There’s more than one kind of cough, and more than one way to deal with it

What is a cough?

There’s no big story behind the cough. It’s simply one way to keep our throat and airways clean and clear. Usually the culprit is a stray piece of dust, or maybe just a reflex action when you swallow without chewing properly. One spell of coughing usually takes care of that. The problem arises when you can’t stop coughing.

This is not only annoying, it could also be a sign that something is wrong with your body. A persistent cough is usually of two types: productive, and dry.

When there is an excess of mucus blocking our airways, it is important that we cough it all out. This is called a productive cough and is usually caused by microbial infections and smoking.

A dry cough may not involve spitting out yucky yellow blobs (called sputum), but continuous dry hacking coughs can still knock the breath out of us.
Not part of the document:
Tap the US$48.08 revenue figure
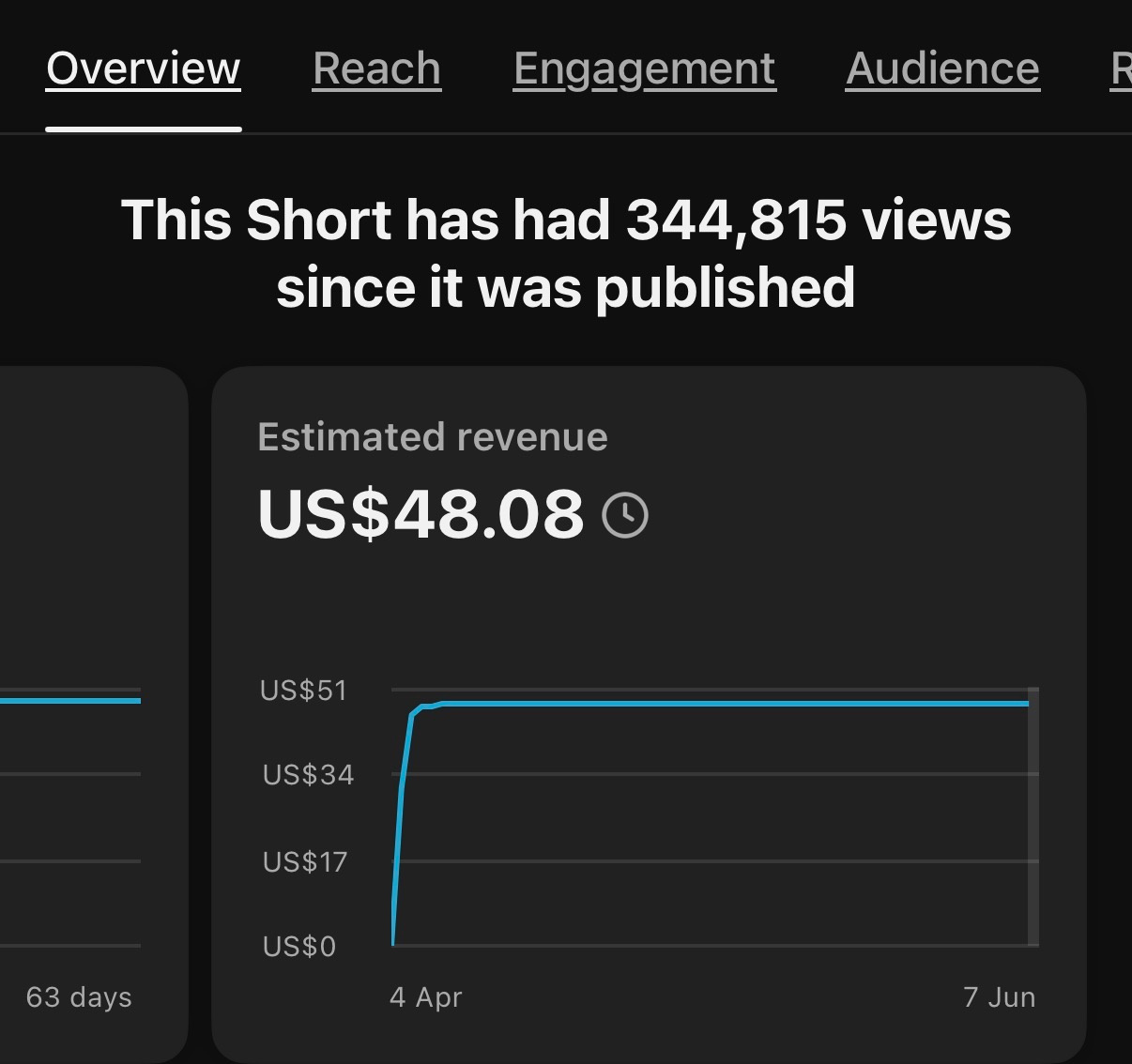The image size is (1132, 1064). pos(421,514)
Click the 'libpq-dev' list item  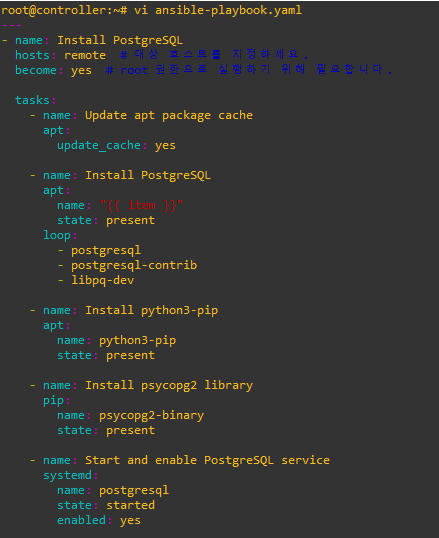(103, 280)
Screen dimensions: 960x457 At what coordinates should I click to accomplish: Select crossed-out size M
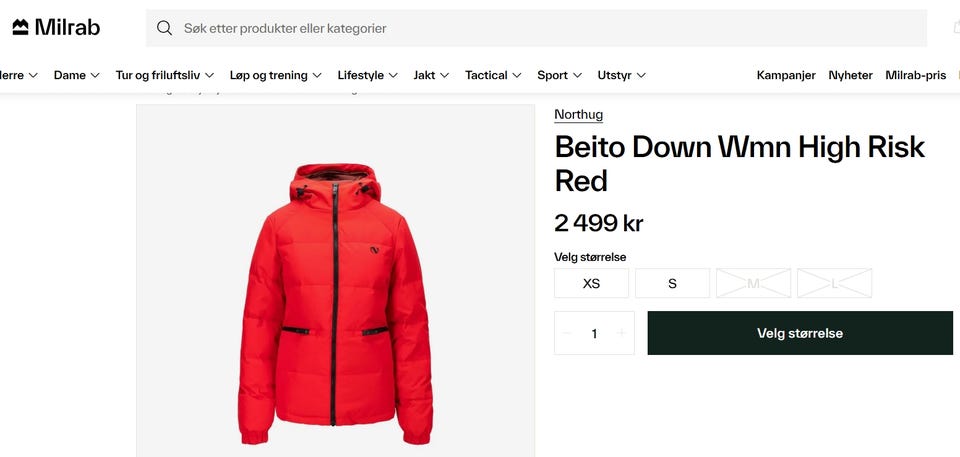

These usually develop during the end of a bad cold, during allergies, or on exposure to pollutants.

Both these kind of coughs are dealt with differently.

What are the types of cough medicines?

Cough syrups are generally of two kinds: suppressants and expectorants.

Suppressants: Like the name suggests, they aim to suppress your cough. This is usually prescribed only in case of persistent dry coughs, since in most cases a cough is a necessary response to an irritant.

Cough suppressants usually contain a chemical which blocks the reflex to cough. In other words our urge to cough is reduced. Some examples of suppressants are codeine, and dextromethorphan.

Expectorants: This kind of cough medicine is aimed at getting us some relief from productive coughs. When there is mucus blocking our throat, we need to get it out. So suppressing cough is not the answer.

Expectorants help out by thinning the mucus so it is easier to cough out. Just drinking lots of water can do the same but in serious cases, you may be asked by your doctor to take an expectorant. Expectorants also help this watered down mucus travel upward along our throat. A common example is guaiphenesin.

Cough drops/ lozenges: These candy-like tablets are chewed till they dissolve in our mouth and soothe and lubricate our throat and airways. This sometimes gives us some relief from coughing.

Vapour rubs: Rubbing the white balm on our chest and back also has a soothing effect. This is said to be because of the vapours that are released from the balm that break down the obstructions in our lungs and throat.

Though many types of suppressants, expectorants and other medicines may be available over the counter in pharmacies, many have dangerous side-effects. So it is important that we always consult a medical expert before taking them ourselves.